_Page text_
My question to the scholars here (if this is better in a new thread, I will re-post):

Can we prevent this error by teaching p value transforms? I do not have the exact citations in front of me, but I recall at least 2 papers by Sanders Greenland advocating for the use of p value transformations in terms of thinking about the evidence from a frequentist experiment. I thought it was a very good idea, but did not pursue it at the time.

Citation:
Sander Greenland, Invited Commentary: The Need for Cognitive Science in Methodology, American Journal of Epidemiology, Volume 186, Issue 6, 15 September 2017, Pages 639–645, https://doi.org/10.1093/aje/kwx259

My preference would be to teach the inverse normal transform \Phi^{-1}(1-p) as a frequentist evidence statistic. The mathematical maturity needed is minimal, and it can be done in a spreadsheet.

I can see it as a way to embrace, extend, and finally extinguish the role that the NHST has on the cognition of researchers.

In terms of the p values in the abstract, we would have an evidence metric of 1.34 \pm 1, giving what I would call “marginal” to “weak” evidence of a positive effect.

While not as elegant as likelihood and Bayesian evidence measures, they do have a lot of practical merit in terms of preventing the cognitive errors so frequently discussed. They also make a good compare/contrast to the benefits of specifying 1 model (as in Fisher’s method) vs. 2 models (as in likelihood/Bayesian frameworks).

Much of the theory has been worked out by Kulinskaya, Morgenthaler, and Stadute in their text
Meta Analysis: A Guide to Calibrating and Combining Statistical Evidence

This metric also plays an important role in adaptive trial designs as described Mark Chang in
Introductory Adaptive Trial Designs: A Practical Guide with R

About 7 months ago, I was the clinical instructor of someone preparing to enter the field of physical rehabilitation. I was looking at her test prep materials and came across a question on p values that I knew was wrong. It was something along the lines of:

Blockquote
You have read 3 studies on an intervention. The p values are 0.6, 0.06, and 0.01 in favor of treatment. [I assume they are 2 tailed]. In terms of evidence based practice, what should you do?"

The “right” answer was something like “Do not use the intervention until there is better evidence.”

_Provided information_
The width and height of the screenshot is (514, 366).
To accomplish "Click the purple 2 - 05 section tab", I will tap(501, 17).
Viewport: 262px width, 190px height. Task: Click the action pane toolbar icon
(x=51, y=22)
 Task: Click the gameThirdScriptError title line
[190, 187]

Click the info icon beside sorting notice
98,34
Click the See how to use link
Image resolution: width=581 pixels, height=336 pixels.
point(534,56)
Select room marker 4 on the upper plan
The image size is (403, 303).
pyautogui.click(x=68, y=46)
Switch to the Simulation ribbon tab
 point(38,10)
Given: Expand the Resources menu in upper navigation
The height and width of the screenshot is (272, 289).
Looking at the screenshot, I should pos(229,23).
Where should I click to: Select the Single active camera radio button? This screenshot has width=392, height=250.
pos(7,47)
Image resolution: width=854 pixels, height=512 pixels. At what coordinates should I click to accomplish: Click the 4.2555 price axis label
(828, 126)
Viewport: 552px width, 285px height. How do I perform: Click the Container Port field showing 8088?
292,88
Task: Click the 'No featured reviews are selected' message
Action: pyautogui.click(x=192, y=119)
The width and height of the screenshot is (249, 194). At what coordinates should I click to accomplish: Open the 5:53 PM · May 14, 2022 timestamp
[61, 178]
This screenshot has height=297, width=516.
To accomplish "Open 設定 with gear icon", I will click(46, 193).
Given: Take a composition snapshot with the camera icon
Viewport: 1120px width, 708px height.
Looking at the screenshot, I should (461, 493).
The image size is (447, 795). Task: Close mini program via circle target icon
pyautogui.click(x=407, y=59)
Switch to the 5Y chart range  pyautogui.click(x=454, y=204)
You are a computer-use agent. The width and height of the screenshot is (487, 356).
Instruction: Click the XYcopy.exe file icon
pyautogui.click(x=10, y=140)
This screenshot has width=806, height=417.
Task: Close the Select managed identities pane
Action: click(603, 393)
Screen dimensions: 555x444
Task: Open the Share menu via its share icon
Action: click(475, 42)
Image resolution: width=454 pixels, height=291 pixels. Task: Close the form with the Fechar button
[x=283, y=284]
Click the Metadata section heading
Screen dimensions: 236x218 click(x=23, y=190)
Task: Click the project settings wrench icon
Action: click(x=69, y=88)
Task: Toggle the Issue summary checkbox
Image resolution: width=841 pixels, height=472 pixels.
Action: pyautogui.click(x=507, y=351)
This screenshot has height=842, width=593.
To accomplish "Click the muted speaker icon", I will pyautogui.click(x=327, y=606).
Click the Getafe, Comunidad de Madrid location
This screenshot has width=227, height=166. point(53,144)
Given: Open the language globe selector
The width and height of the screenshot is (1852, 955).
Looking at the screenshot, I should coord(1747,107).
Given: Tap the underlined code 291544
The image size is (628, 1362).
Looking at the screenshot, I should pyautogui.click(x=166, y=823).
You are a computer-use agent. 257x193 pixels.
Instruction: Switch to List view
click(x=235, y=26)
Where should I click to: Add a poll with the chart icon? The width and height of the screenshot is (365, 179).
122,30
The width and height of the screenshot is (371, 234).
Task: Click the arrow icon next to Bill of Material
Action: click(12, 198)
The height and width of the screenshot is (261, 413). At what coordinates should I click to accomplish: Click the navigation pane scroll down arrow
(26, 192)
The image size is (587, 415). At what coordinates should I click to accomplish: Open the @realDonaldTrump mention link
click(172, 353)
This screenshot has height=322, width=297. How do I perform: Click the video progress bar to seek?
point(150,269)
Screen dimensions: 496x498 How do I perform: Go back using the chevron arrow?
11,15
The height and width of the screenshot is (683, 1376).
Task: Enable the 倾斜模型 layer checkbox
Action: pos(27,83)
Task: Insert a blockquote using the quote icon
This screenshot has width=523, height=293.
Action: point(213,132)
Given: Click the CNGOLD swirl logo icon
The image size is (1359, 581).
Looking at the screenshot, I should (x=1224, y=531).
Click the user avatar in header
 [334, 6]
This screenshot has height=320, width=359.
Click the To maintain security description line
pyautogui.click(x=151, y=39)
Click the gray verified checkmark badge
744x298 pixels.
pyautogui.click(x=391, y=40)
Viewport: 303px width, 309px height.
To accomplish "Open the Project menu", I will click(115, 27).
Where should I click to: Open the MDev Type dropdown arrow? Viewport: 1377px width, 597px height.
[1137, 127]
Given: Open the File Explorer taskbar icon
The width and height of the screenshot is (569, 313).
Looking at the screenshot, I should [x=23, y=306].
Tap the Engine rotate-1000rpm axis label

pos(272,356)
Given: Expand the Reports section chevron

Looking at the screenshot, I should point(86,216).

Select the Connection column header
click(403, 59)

_Work item A_
In the post on p value transforms, which book by Mark Chang describes the metric's role in adaptive trial designs?
_Work item B_
Please pick up the post on p value transforms after its last sentence and continue it.
The items are separate from the post on p value transforms.

_Task result A_
Introductory Adaptive Trial Designs: A Practical Guide with R

_Task result B_
Suffice it to say, I showed her why it was wrong (including reading the Greenland, Senn, et. al. piece on p value misconceptions, and the ASA p value statement). At the time, I advised her to look at an aggregate effect sizes and condition on the actual data, and focus less on the hypothesis test formulation.

I also told her that this naive viewpoint was simplistic in terms of not accounting for publication bias, but in terms of reasoning about evidence, it was closer to the correct approach than the book’s guidance.

I didn’t want to get into the lack of power of “vote count” meta-analysis techniques, but maybe I should have.

I wasn’t all that satisfied with my answer; I didn’t think it would be persuasive enough to convince any test prep authors to change the question. But the P value transform technique would.

In the example I posed, if we were to use the p value combination technique in a meta-analysis, we would perform \frac{\Sigma\Phi^{-1}(1 - p_n/2)}{\sqrt{n}} (assuming the reported p value is 2 tailed) as in the Stouffer test without sample sizes. Lipak’s weighted version would be preferable if we had them available. The evidence is a random quantity (just like p) with a standard error of \pm 1. It provides evidence of direction if we do not have the actual effect size.

In our naive “hypothesis testing” version, our meta-analysis would “reject” the null of no effect in any study with p = 0.002, when I do this in a spreadsheet. But we can keep the metric as a continuous quantity. Kulinskaya et. al. would say there is “weak” to “moderate” evidence of a positive effect. “Weak” evidence is between 1.64 and 3.3. Moderate is between 3.33 and 5. Strong is > 5.